**任务目标:**
请照抄下列条目，从含有“Select the Roles tab”的那一行起，一直抄到条目末尾，首尾两行都要包括。答案里不要放图片。

####

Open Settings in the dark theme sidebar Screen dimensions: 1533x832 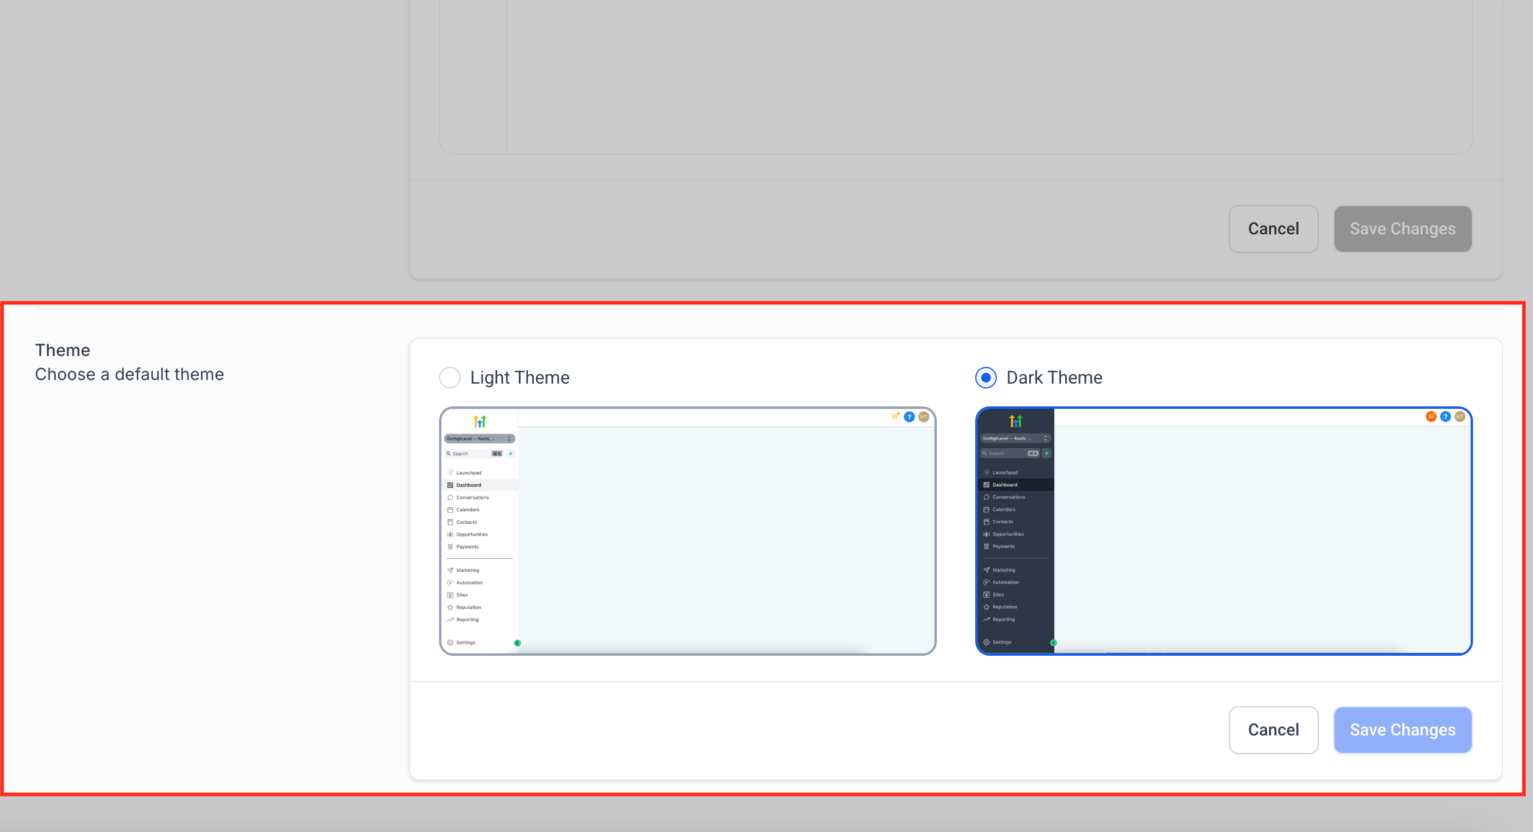(x=1002, y=642)
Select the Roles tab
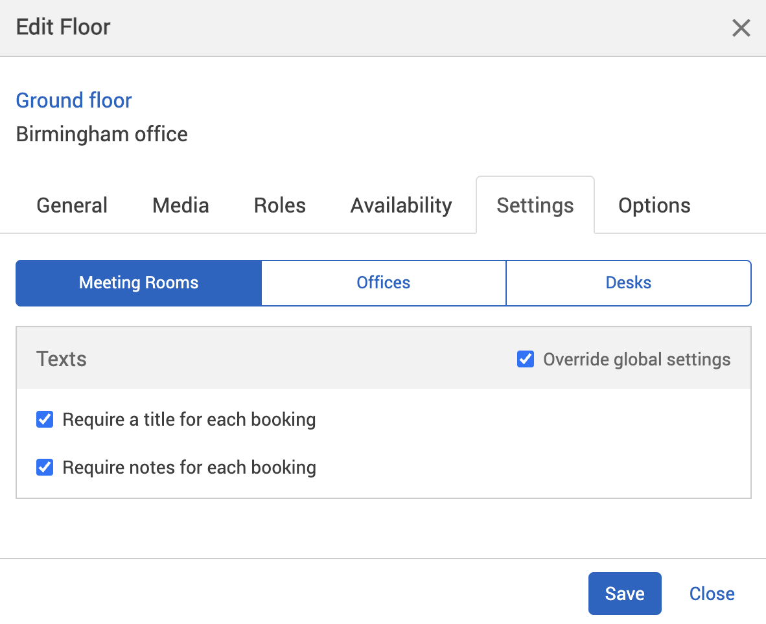The width and height of the screenshot is (766, 624). coord(279,205)
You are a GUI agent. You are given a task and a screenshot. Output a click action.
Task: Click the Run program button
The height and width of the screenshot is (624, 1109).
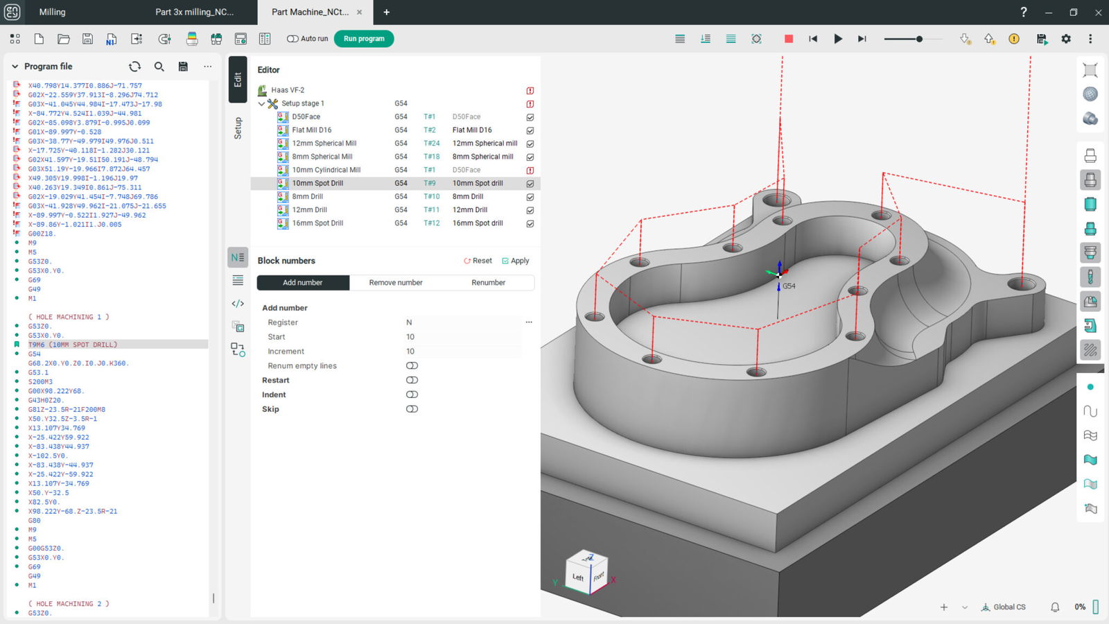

####

**答案:**
Select the Roles tab
The width and height of the screenshot is (766, 624). coord(279,205)
You are a GUI agent. You are given a task and a screenshot. Output a click action.
Task: Click the Run program button
The height and width of the screenshot is (624, 1109).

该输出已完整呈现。